Entre le riche héritier et l'étrange bru, l'union est harmonieuse. Il n'est certes pas l'homme qu'elle rêvait d'épouser enfant, celui qui lui était apparu borgne et volant alors qu'elle n'avait que dix ans, mais elle apprécie son nouveau mari. le couple aura trois enfants : le très sérieux Namida, appelé à diriger un jour les aciéries, la rebelle Kemari qui prendra la tête d'un gang de motardes et la petite dernière, Kaban, qui se rêvait star de la danse.
Et pendant que la famille Akakuchiba s'agrandit, pleure ses morts et règne sur Benimidori, la société japonaise évolue et les aciéries avec elle.
C'est Tôko, fille de Kemari et petite-fille de Man'yô qui entreprend de raconter l'histoire de sa famille et de la ville, et la sienne aussi.

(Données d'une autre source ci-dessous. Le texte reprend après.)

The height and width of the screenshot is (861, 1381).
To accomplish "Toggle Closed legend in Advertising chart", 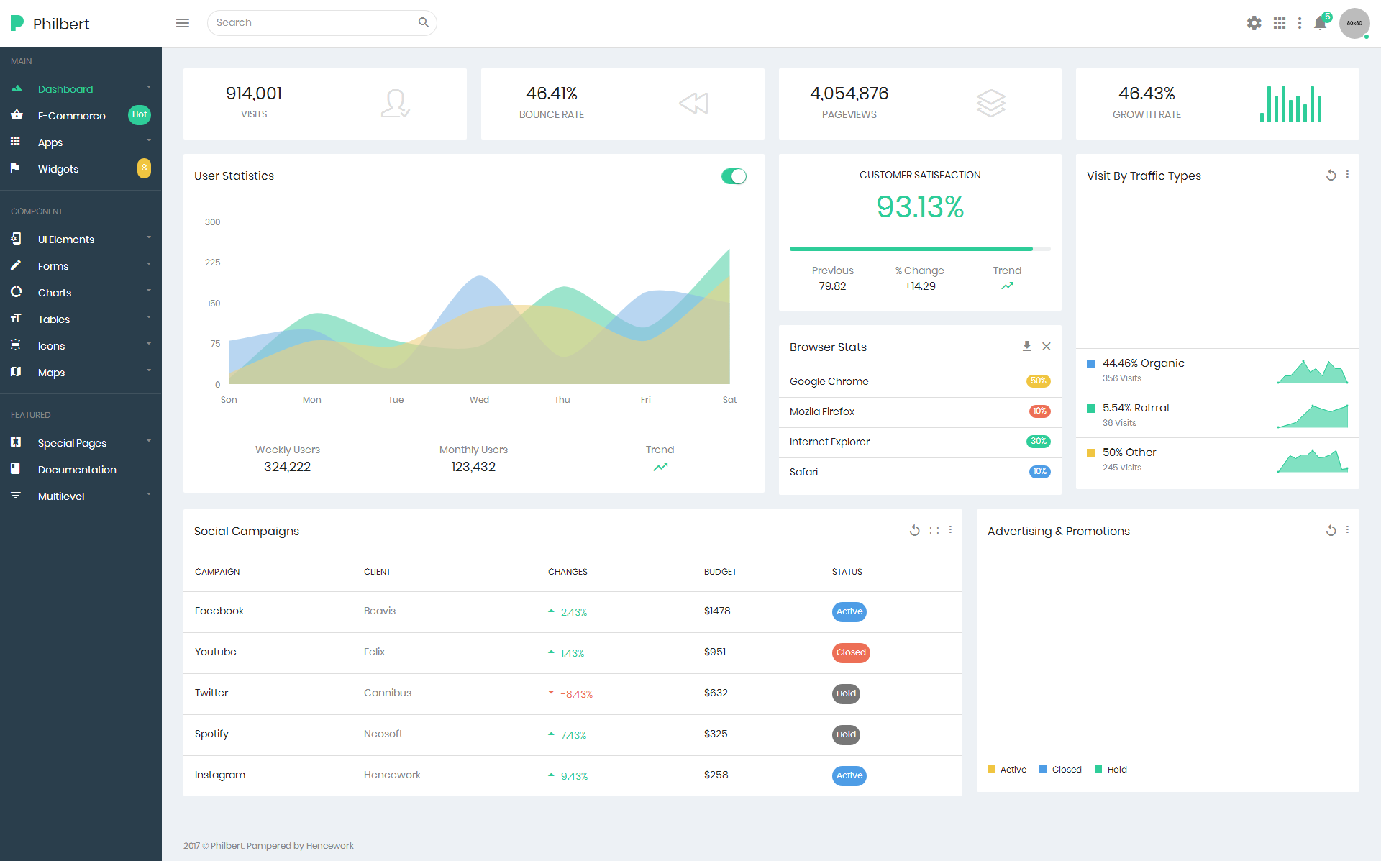I will coord(1059,769).
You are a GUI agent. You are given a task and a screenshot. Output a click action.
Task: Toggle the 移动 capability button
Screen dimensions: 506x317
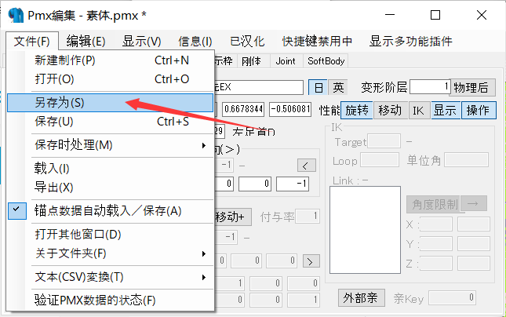pyautogui.click(x=389, y=111)
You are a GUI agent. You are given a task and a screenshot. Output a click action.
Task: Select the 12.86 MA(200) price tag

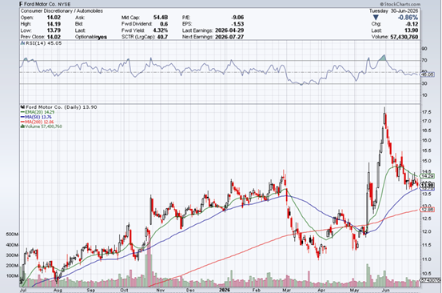(x=427, y=210)
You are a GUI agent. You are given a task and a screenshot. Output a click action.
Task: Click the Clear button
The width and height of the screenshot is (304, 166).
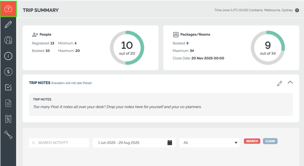tap(270, 141)
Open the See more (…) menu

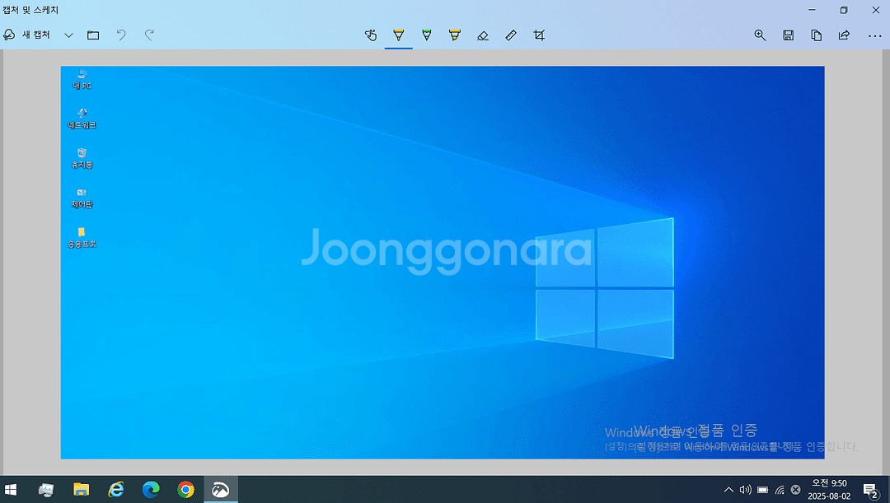[x=874, y=35]
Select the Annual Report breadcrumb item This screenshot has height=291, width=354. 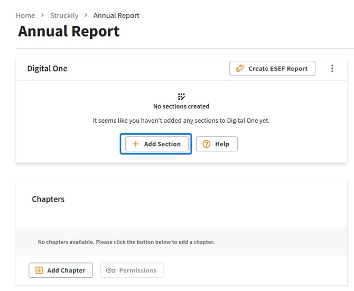[x=116, y=15]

Un roman très riche qui couvre une période allant de 1953 à 2000 et, outre une saga familiale, est aussi un fabuleux portrait sociologique de la société japonaise. de l'industrialisation à marche forcée d'après-guerre au désenchantement des nouvelles générations, c'est tout un pays que l'on voit courir après le progrès, au détriment de la planète. Tout un pays qui voit dans les usines la chance de sortir de la misère d'après la défaite. le travail paie. Les ouvriers quittent leurs masures pour des appartements plus fonctionnels, les patrons s'enrichissent. La désillusion viendra avec la modernisation des chaînes de production. Les fils d'ouvriers quittent les campagnes pour Tokyo et ses bureaux climatisés. Ceux qui restent ne veulent pas s'user la santé dans les aciéries. La jeunesse se révolte, se marginalise. Les bandes de voyous pullulent avec pour seul but que de crier leur mal-être à la face du monde. Les filles découvrent que leur corps est un moyen de gagner de l'argent. Quand ces jeunes rebelles rentrent dans le rang, leurs enfants peinent à prendre la relève. Libres de leurs choix, nés dans une société qui ne risque plus rien, ils ont du mal à trouver une cause à défendre, un but à poursuivre.
Entre croissance, bulle économique, choc pétrolier et spécificités de la mentalité japonaise, Kazuki Sakuraba nous promène dans un pays qui s'est jeté avec frénésie dans une course au progrès, abandonnant certaines de ses valeurs pour en créer d'autres, tout en conservant un fond de traditions bien ancrées dans les esprits.
Ces trois générations de femmes attachantes, adaptées chacune aux problèmes de leur époque, sont sublimées par l'écriture de l'autrice qui nous promène entre onirisme et réalité brute, prouvant que le réalisme magique n'est pas l'apanage des auteurs d'Amérique latine. A découvrir absolument.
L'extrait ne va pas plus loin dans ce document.